|Title ID||2741||Collection ID||321|
|Title||[Croydon Aerodrome; Margaret's Wedding]|
|Date||1932; 27 March 1943|
|Theme||Family life Transport|
|Keywords||Aircraft Airports Celebrations Family Outings Weddings|
|Format||Black & White Silent|
|Duration||4 min. 30 sec.|
|Copyright & Access||Copyright restrictions apply, contact Screen Archive South East for details|
In 1932 patriarch Moses Nightingale takes his family to view the biplanes at Croydon Aerodrome. Many of them gather again eleven years later for the wedding of his granddaughter Margaret Payne to Captain Jim Walker of the Royal Norfolk Regiment at All Saints' Church, Sanderstead.
Ruth and Moses Nightingale are joined by members of their family in 1932 on the viewing platform at Croydon Aerodrome. The Aerodrome, which boasted the world's first purpose-designed terminal building, plays host to the passenger, cargo and mail aircraft of Imperial Airways - the Nightingales see various biplanes including 'Helena' and 'City of Liverpool' standing in the hangers, taxiing and taking off.
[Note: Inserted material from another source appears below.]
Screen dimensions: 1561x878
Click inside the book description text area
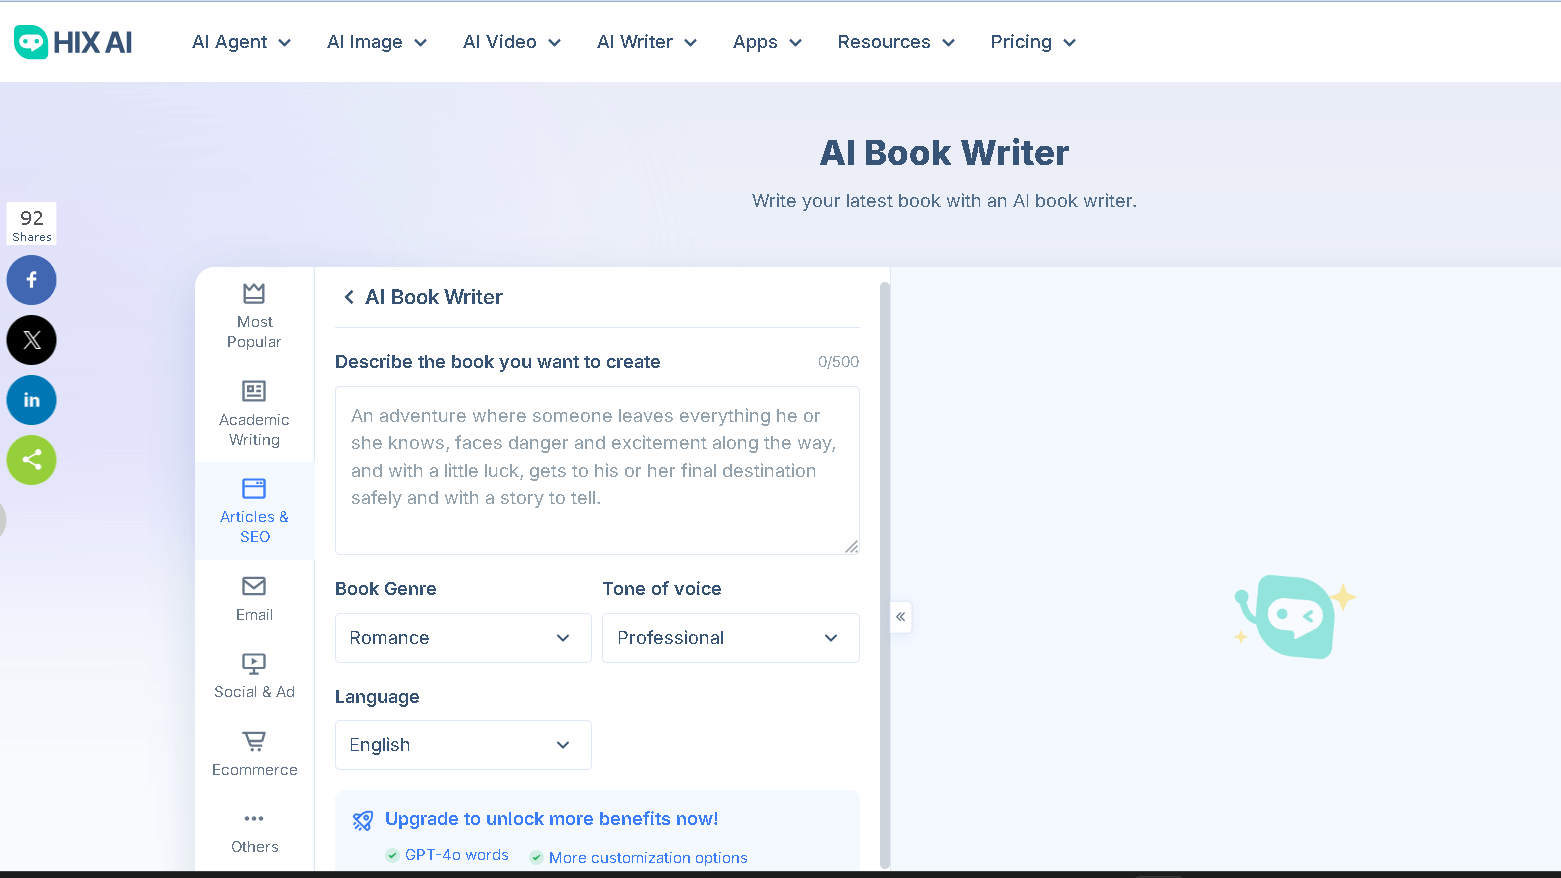(x=596, y=470)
The key participants in the wedding of Margaret Payne to Captain Jim Walker arrive at All Saints' Church in Sanderstead on 27 March 1943. The groom wears his Royal Norfolk Regiment army uniform whilst, in spite of the constraints of the Second World War, the bride and her bridesmaids are resplendent in traditional white gowns. The entourage leave the church after the service - they are next seen congregating in the garden of Margaret's families home 'Moruth' for the reception. A kiss between the bride and groom is followed by images of them and their extended family posing for group photographs.